Mendoza also dismissed as probably “part of his strategy” Liberal Party presidential candidate Benigno Aquino III’s warning that the recent bomb attacks in Basilan were a “prelude” to election failure.

Deputy presidential spokesperson Gary Olivar said Aquino “should show some evidence behind his inflammatory speculations, or else he will end up with the dubious honor of winning the race to the bottom of civility and common sense.”

Deliveries on track

Flores said that with less than a month to go before the polls, Smartmatic-TIM was on track with its deliveries to the provinces.

As of Friday, the National Printing Office has printed 43.7 million ballots. The NPO has to print 50.8 million ballots, the number of the registered voters.

Flores said the NPO’s five printers were hitting nearly 800,000 to 900,000 ballots per day. At that rate, the NPO can be expected to complete the task a couple of days before the April 25 deadline, he said.

The Smartmatic-TIM warehouse in Cabuyao, Laguna, had configured 57,000 precinct count optical scan (PCOS) machines as of April 12.

According to Larrazabal, the machines will use especially encrypted compact flash cards, which are configured to the specifications of one precinct.

Flores said the company will carefully monitor the delivery of the ballot packs, ballot boxes and PCOS machines to about 76,000 precincts nationwide.

All these materials and equipment will be bar-coded and Smartmatic-TIM personnel in the areas will periodically send reports to Manila about their status, he said.

The voting machines and the ballot box will be arriving in the municipalities from seven to three days before the elections for the testing and sealing.

The schedule will ensure that the precinct centers will have working PCOS machines on May 10.

To be expected

“It’s not as if we’re going to turn on the machines on Election Day. We have delivered more than 300,000 machines in the past and we never had any misdeliveries,” Flores said.

If we have to replace machines, we can replace them, he said.

He said the company expects some machines will not work and will be replaced on Election Day, but this is to be expected in a project of this size.

“Ninety-eight percent plus of the results will be electronic. I don’t think some of the 2 percent of the precincts will go manual,” he said.

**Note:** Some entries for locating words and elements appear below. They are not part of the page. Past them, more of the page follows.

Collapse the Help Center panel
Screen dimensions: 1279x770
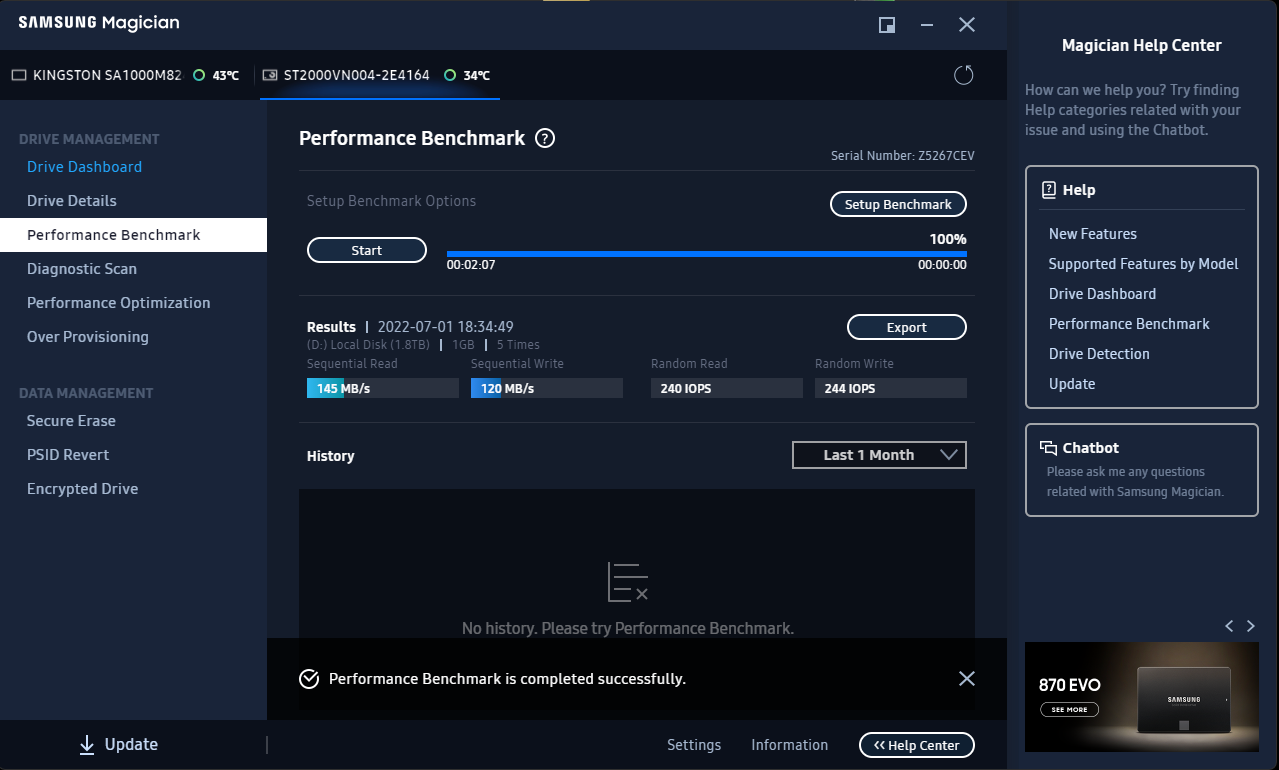[916, 745]
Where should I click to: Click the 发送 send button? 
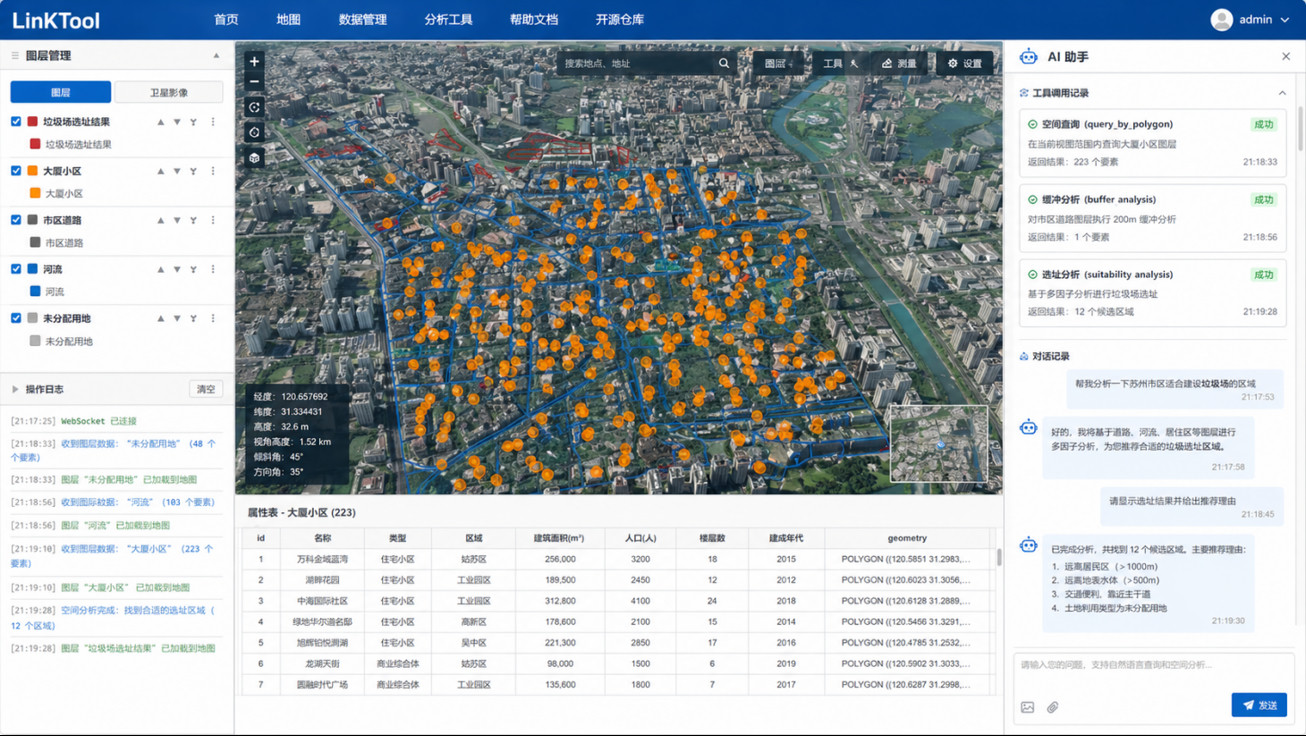coord(1259,705)
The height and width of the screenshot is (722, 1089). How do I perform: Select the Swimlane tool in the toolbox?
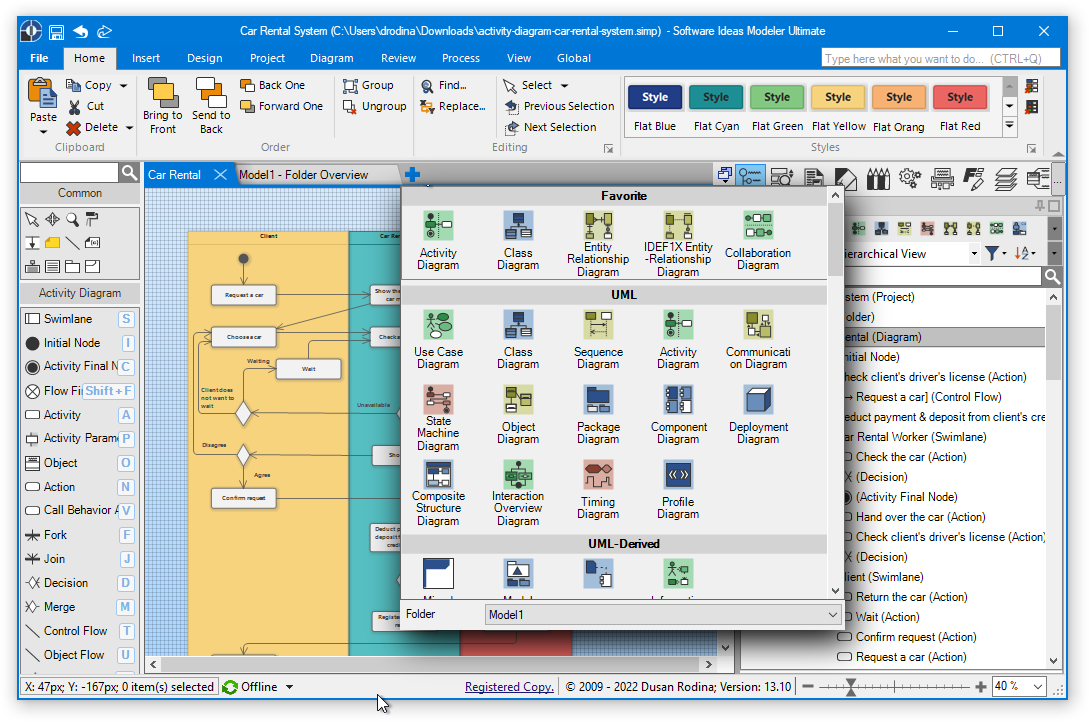[x=68, y=319]
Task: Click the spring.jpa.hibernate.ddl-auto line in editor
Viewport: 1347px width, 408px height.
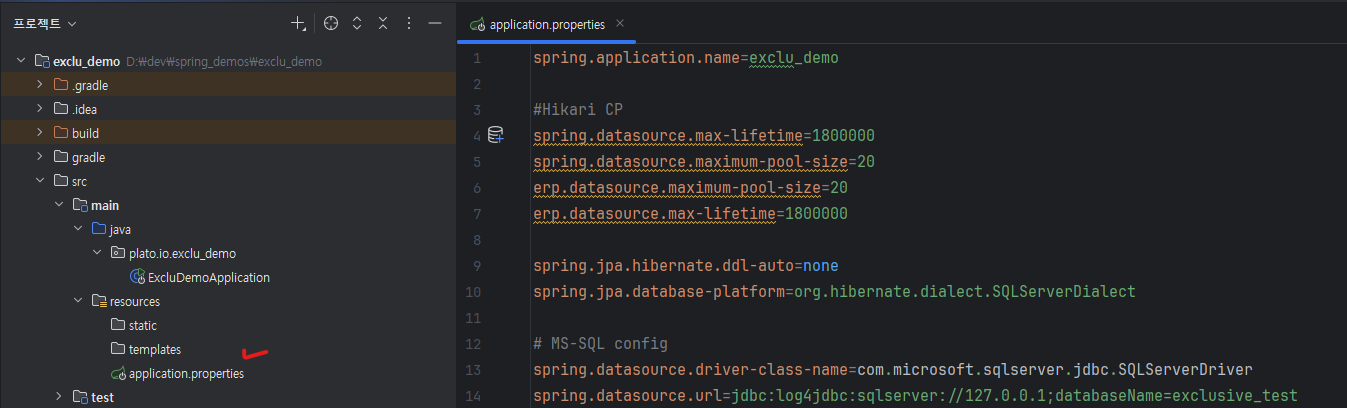Action: [x=685, y=266]
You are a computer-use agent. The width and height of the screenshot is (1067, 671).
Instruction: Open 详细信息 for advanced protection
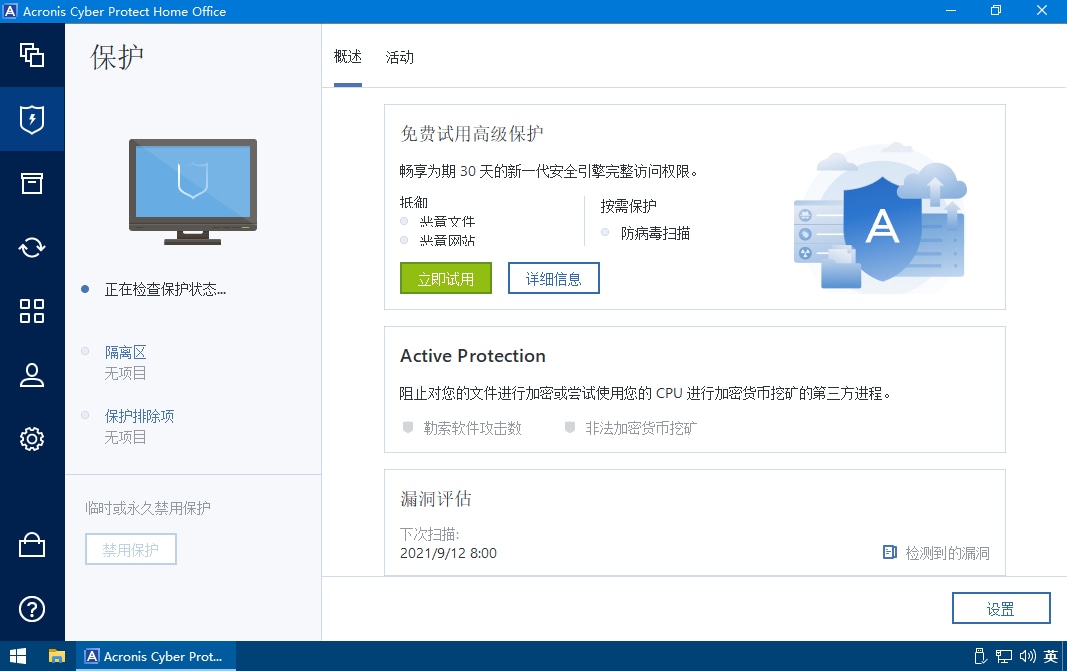pos(553,278)
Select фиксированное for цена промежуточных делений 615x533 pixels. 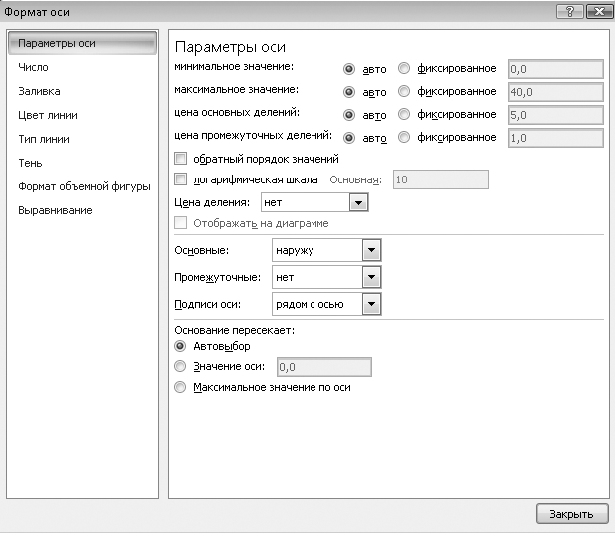coord(404,137)
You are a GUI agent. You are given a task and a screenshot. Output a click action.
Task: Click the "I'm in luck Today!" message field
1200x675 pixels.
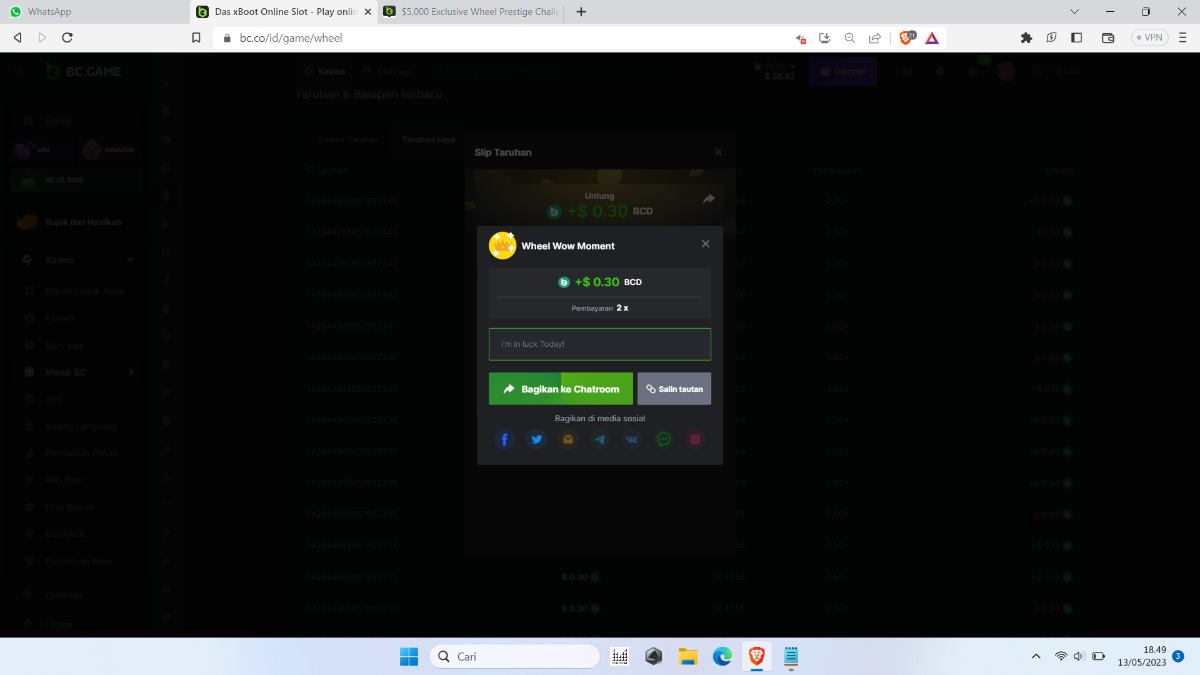pyautogui.click(x=600, y=344)
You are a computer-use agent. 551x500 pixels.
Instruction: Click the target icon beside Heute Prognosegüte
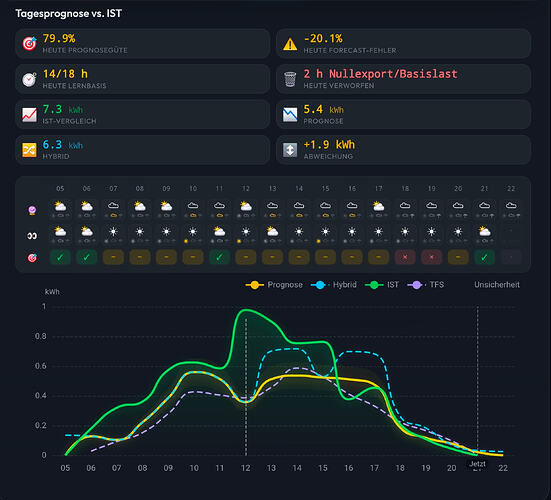pyautogui.click(x=30, y=44)
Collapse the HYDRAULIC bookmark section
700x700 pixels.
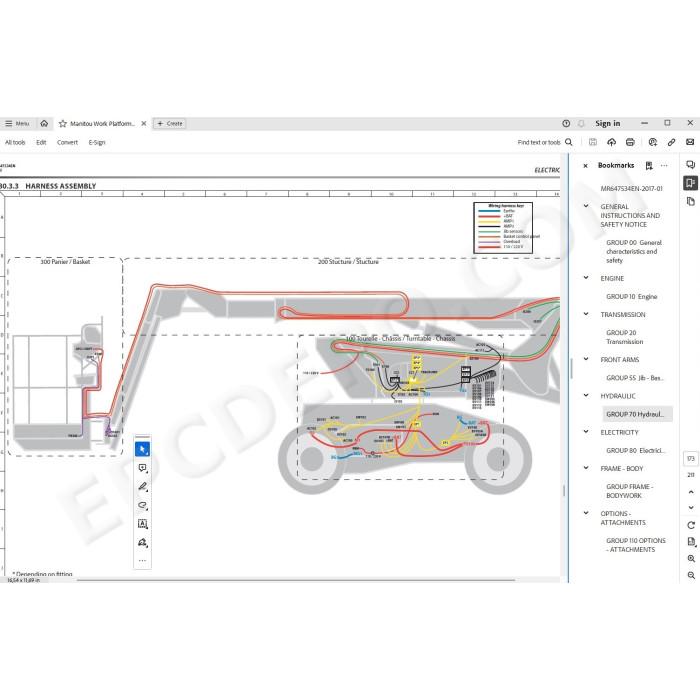(x=586, y=396)
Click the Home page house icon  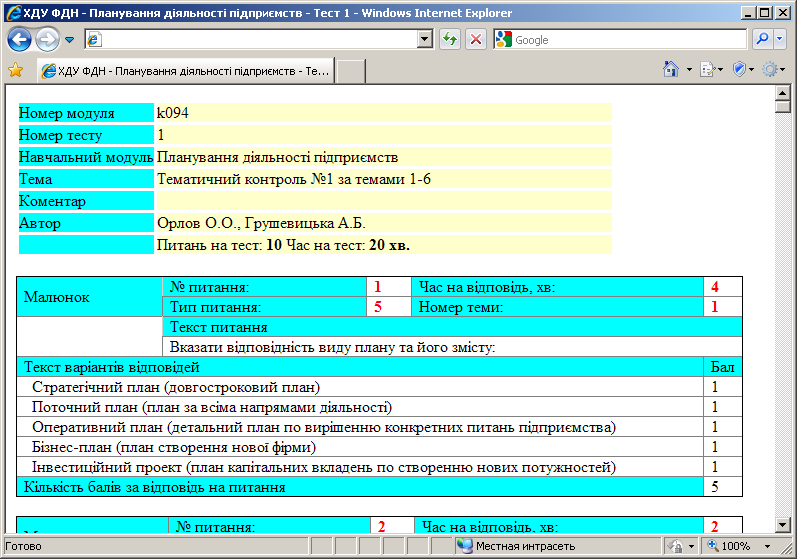(672, 70)
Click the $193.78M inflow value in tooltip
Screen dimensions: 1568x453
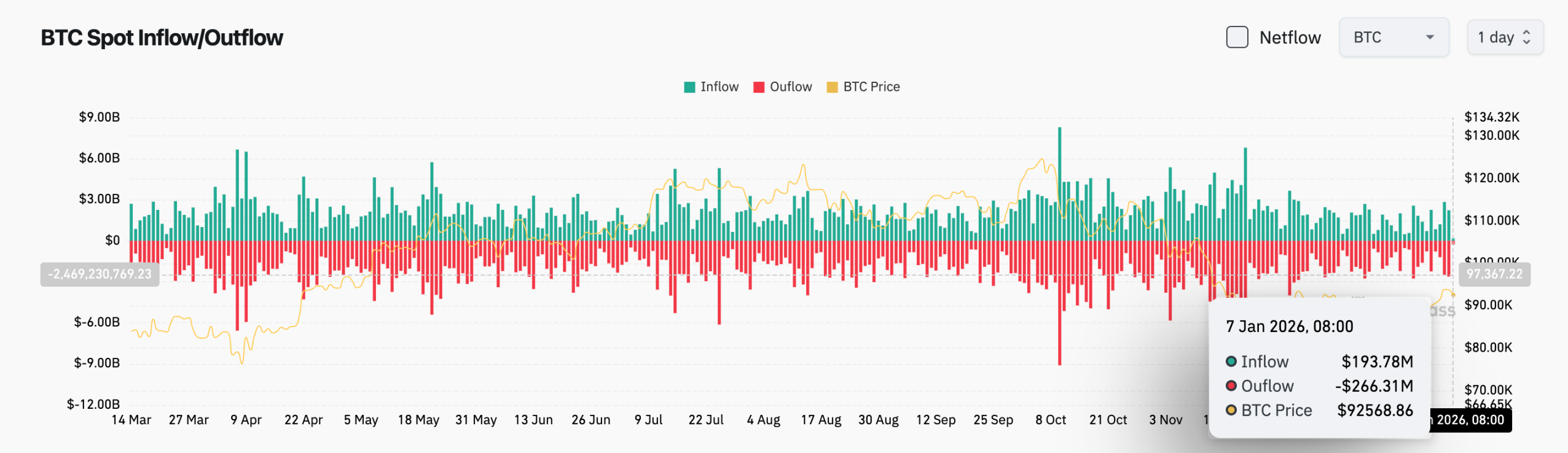(x=1377, y=362)
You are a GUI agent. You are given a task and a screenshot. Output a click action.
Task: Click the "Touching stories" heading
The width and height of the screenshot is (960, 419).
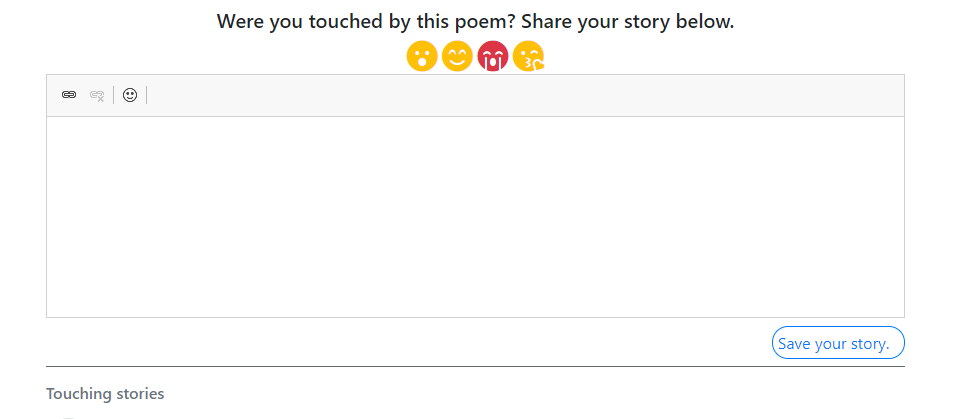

He said Smartmatic has trained more than the required number of technicians to help the BEIs in the polling centers and in their call center.

Satellite transmission

The company has also purchased 5,500 Broadband Global Area Network transmission equipment and 680 Very Small Aperture Terminals for precincts where the mobile network connection is unstable. Satellite transmission equipment will be used in case transmission by Global Packet Radio Service (GPRS) fails.

According to the company’s map of the Philippines’ telecommunication system, about 37 percent of the country does not have reliable mobile network signal.

On Election Day, 41,899 PCOS technicians and 4,981 supervisors will be deployed in all polling precincts, while 1, 926 technicians will be sent to the canvassing centers. The company has hired 562 agents and 55 supervisors for their call center in Ortigas.